Members are encouraged to speak with their legal counsel and/or their Regional Risk Manager about concerns they have about these issues.
The Court Report
Police Officers Entitled to Qualified Immunity for Using Deadly Force to Stop Suspect about to Throw Large Rock at Them
In Lal v. State of California, published March 31, 2014, the 9th Circuit Court of Appeals affirmed summary judgment in favor of California Highway Patrol officers who shot and killed a man who was approaching them, holding a football-sized rock over his head, after throwing smaller rocks at the officers and engaging in other provocative acts such as leading the officers on a long high-speed chase, attempting to hit a motorcycle officer, pointing his cellphone at the officers like a pistol, injuring himself violently, and announcing his intent to die. The events surrounding the shooting show that the officers acted patiently given the circumstances, and avoided use of force until the suspect posed an imminent threat. The officers were entitled to qualified immunity, because a reasonable officer could have believed their conduct was within the Fourth Amendment. That the decedent may have been intent on committing “suicide by cop,” the court ruled, did not negate the fact that he threatened the officers with such immediate serious harm that shooting him was a reasonable response.
Disputed Facts about Degree of Threat Defeat Summary Judgment for Officer Who Shoots Suspect While Being Kidnapped
In Gonzalez v. City of Anaheim, published March 31, 2014, a divided 9th Circuit Court of Appeal en banc panel reversed summary judgment in favor of two police officers on a Fourth Amendment use-of-excessive force claim by the successor to a man shot during a traffic stop. The man acted evasively during the stop, and resisted officers’ commands. He started driving his minivan while one of the officers was inside. The officer drew his gun and shot the man in the head.

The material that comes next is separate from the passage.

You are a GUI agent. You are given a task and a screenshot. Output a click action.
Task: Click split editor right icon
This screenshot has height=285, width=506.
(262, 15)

The majority held that because the officers were the only witnesses to the incident, the consistency of their accounts was crucial to whether summary judgment was appropriate. Both officers testified that the driver “floored” the accelerator, and the officer inside the minivan testified that the suspect accelerated violently, threatening the officers. But the officer who was inside inconsistently testified that the van traveled 50 feet in five to ten seconds, which would mean the van was traveling slowly. The issue of fact about the circumstances, and thus the degree of threat, prevented the court from resolving the reasonableness of the use of force as a matter of law. The dissenting judges opined that the seriousness of the driver kidnapping an arresting officer justified the use of lethal force as a matter of law. The court affirmed summary judgment on the decedent’s family’s cause of action for deprivation of familial rights in violation of due process. That cause of action requires conduct that shocks the conscience. In a situation like this, where deliberation is not possible, that would require that the officers’ acts be unrelated to any legitimate law-enforcement purpose. Under the circumstances, the plaintiffs could not make that showing.